Deshalb versuchen die Wasserbetriebe so oft es geht, das Aufbuddeln der Straße und Sperrungen zu vermeiden. 70 Prozent der Arbeiten werden inzwischen grabenlos ausgeführt, durch den Einsatz von Tunnelbohrmaschinen oder den Einzug von sogenannten Inlinern wie in Oberschöneweide. Denn Straßensperrungen werden in Berlin nicht nur langsam, sondern auch nicht besonders häufig genehmigt, das regelt das Berliner Straßengesetz, erklärt Matthias Tang.

__________

Wie viel Prozent ihrer Arbeiten führen die Wasserbetriebe laut dem Text über ihre Straßenarbeiten inzwischen grabenlos aus?

__________

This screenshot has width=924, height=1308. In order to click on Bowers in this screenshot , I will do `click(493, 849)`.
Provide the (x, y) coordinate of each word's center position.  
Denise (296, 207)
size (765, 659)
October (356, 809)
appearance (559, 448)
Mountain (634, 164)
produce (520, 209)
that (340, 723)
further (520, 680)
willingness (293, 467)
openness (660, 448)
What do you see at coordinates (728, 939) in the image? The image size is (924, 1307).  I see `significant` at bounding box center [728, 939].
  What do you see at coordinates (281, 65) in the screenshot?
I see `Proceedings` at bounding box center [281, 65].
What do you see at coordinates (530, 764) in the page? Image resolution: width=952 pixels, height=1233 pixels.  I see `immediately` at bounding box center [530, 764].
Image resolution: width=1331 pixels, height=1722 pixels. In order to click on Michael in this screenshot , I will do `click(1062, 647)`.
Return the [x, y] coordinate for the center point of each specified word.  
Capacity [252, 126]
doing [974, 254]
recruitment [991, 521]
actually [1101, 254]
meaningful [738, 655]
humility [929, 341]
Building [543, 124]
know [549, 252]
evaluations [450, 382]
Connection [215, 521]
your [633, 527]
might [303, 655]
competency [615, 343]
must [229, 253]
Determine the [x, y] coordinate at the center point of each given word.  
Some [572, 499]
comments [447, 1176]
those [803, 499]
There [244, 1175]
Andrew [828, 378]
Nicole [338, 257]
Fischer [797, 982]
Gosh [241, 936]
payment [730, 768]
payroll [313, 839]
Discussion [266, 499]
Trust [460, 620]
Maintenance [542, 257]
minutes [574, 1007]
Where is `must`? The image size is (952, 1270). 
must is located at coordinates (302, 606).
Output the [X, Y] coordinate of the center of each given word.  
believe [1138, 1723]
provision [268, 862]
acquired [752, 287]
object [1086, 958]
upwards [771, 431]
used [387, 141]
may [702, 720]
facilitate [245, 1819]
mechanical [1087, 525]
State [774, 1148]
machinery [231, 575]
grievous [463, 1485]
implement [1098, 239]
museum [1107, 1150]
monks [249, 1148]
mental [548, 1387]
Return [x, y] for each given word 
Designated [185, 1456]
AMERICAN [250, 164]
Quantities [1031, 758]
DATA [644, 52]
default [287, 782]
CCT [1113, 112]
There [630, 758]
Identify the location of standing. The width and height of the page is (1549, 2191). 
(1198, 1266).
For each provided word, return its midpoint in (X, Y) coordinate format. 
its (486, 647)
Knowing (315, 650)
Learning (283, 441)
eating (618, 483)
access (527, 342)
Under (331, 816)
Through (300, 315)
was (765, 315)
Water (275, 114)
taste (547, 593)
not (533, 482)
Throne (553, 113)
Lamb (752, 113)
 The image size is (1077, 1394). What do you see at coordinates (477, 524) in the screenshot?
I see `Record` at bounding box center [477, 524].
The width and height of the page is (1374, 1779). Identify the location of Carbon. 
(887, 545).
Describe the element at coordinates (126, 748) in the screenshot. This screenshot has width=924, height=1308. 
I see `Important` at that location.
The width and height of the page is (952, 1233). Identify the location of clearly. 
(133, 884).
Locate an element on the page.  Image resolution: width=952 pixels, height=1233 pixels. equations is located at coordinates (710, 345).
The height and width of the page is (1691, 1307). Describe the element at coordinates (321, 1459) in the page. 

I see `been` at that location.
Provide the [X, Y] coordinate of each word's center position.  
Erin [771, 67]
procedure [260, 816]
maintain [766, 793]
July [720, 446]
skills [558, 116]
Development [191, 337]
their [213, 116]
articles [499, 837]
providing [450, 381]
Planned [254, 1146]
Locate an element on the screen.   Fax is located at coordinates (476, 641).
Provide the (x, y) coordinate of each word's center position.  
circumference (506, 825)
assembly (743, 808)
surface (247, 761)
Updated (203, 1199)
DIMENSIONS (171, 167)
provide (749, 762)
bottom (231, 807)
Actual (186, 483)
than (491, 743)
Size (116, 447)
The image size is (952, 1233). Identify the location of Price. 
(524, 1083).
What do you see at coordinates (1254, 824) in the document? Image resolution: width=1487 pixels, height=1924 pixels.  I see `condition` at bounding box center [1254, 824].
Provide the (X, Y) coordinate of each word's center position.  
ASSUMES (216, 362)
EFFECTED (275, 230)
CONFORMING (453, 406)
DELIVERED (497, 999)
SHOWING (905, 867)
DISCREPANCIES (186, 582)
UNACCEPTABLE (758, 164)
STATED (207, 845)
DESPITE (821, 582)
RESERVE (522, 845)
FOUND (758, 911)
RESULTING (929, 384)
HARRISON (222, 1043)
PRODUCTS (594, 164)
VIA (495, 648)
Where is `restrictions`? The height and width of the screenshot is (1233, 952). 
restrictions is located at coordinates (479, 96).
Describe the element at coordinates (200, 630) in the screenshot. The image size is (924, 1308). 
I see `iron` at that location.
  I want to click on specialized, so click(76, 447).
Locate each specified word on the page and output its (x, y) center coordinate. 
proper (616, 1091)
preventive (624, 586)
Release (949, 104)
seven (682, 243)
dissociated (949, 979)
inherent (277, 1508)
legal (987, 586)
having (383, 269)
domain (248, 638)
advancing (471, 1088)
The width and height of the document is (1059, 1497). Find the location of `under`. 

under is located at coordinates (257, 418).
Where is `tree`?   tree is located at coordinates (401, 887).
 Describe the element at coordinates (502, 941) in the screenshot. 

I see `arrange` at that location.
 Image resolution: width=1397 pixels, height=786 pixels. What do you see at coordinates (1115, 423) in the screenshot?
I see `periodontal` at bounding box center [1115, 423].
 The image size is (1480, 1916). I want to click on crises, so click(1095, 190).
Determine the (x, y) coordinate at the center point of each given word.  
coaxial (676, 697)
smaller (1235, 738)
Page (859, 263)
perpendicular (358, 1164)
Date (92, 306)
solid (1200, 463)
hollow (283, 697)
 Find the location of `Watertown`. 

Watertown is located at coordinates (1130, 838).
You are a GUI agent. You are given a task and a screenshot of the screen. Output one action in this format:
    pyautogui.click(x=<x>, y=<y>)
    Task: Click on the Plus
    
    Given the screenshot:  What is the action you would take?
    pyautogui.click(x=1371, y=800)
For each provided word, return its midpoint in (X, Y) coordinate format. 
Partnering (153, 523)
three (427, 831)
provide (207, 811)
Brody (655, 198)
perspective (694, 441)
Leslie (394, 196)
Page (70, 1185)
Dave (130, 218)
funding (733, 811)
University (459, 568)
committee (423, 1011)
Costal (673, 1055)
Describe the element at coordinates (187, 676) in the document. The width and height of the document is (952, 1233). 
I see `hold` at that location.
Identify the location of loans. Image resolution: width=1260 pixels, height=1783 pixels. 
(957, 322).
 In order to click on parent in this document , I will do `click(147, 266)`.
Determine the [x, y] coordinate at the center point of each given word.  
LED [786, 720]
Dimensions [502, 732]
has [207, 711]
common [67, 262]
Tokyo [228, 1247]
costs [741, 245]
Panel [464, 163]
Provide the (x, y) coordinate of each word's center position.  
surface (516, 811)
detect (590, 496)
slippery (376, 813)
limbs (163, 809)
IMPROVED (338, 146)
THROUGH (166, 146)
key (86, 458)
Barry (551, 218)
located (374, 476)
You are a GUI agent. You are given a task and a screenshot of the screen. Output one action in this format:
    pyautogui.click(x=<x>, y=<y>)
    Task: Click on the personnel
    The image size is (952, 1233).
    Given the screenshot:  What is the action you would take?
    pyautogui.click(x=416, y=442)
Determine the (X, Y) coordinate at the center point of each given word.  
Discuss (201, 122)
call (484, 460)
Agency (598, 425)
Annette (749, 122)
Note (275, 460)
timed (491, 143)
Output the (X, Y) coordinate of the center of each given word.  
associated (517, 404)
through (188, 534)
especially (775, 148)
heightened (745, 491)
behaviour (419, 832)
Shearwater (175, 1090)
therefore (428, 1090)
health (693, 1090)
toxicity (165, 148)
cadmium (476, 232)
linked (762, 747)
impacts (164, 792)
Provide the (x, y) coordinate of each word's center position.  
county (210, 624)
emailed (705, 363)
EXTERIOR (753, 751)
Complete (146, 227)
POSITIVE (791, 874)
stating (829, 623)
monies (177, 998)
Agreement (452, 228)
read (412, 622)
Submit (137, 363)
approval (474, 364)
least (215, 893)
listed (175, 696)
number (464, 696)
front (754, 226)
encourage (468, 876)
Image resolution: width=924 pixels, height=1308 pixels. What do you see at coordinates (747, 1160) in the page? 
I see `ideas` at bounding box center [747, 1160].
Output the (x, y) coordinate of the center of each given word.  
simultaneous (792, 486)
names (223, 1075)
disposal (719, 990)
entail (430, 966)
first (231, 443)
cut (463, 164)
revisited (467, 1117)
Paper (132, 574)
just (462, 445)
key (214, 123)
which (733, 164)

__________

== SCHRIFTLICHE ANTWORT ==
70 Prozent.